When exactly did Mount Vesuvius erupt?

I

n AD 79, at the height of the Roman empire, Mount Vesuvius erupted, obliterating towns, farms and seaside villas in the Bay of Naples. Lost until the 18th century, the well-preserved ruins of Pompeii, Herculaneum and other sites have since captivated generations of archaeologists and visitors. The eruption is one of the few historical events that might be dated precisely, but literary and archaeological sources have seemed to provide divergent dates. Recently, the find of a charcoal inscription at Pompeii with “17 October” suggested an eruption of Oct. 24, challenging the traditional Aug. 24 date recorded in the oldest writings by Pliny the Younger, a Roman senator who witnessed the eruption when he was a boy of 17. Scholarly opinion over the last 20 years has split over which date is correct. Now, after a nine-year study of all the ancient, medieval and modern evidence, I have clarified what Pliny actually wrote. I had to gather all surviving manuscripts of Pliny’s “Letters.” Previous studies employed about 25, but I examined 79. I recorded all variants among the Latin texts and used both traditional methods of

side-by-side comparison, called “collation,” and modern statistical analysis of some 170,000 data points of different readings, with the help of Bryan Hanson, emeritus professor of chemistry and biochemistry at DePauw. This led to a new “family tree” of manuscripts that mapped out how the errors were propagated over the nearly 1,400 years between Pliny’s original and the first printed editions. A simple scribal mistake, made sometime in the 1420s, of switching a “u” for an “n” for the Roman date resulted in an incorrect date of “1 November.” This error grew in a key branch of texts that was used for the second print edition in 1474. Once that November date came into the novel and fast-growing circulation of printed books, it proliferated – and, like false claims on social media today – spawned further misreadings, misunderstandings and misuses. By the 20th century, seven different possibilities were in circulation (eight, if you count Mark Twain’s “9th of November”). Those many options gave the appearance of doubt concerning what Pliny actually wrote but, upon examination, I was able

to explain away each of the mistaken alternatives. Advances in scientific archaeology continue to offer new techniques for dating the past, but so far, studies of fish, pomegranates, grapes, figs, nuts, pinecones, pollen, clothes, coins and wind patterns have not proven sufficiently precise to confirm any particular date. I provide details of my investigation in my new book, “Pliny and the Eruption of Vesuvius,” which includes new translations and commentaries for Pliny’s letters about the disaster.
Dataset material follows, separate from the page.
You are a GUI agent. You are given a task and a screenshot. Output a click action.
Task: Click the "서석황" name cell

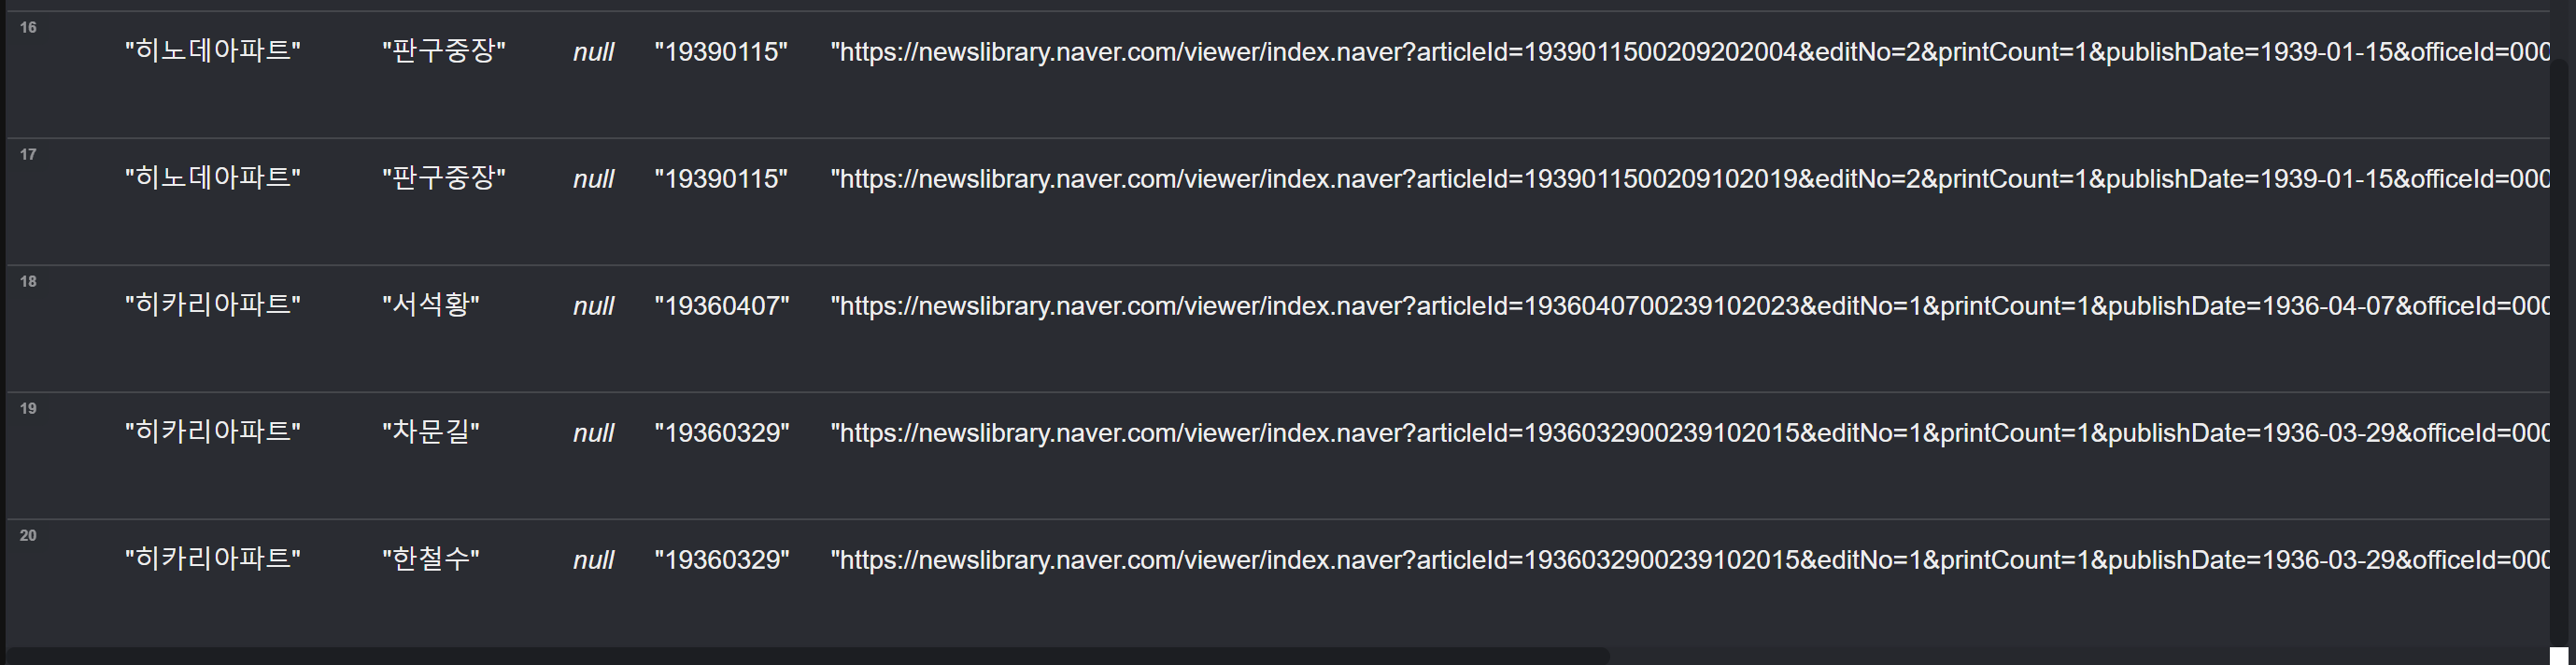(431, 305)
The data I used are publicly available on the Routledge website, where readers may see the evidence for themselves. I took this step to demonstrate that, even in an age when every claim seems to be contested, careful research process and presentation can produce results with a high degree of certainty. Settling on a date of Aug. 24 should now make it possible to use the Vesuvian eruption as a reliable chronological measuring stick for future investigations of the past.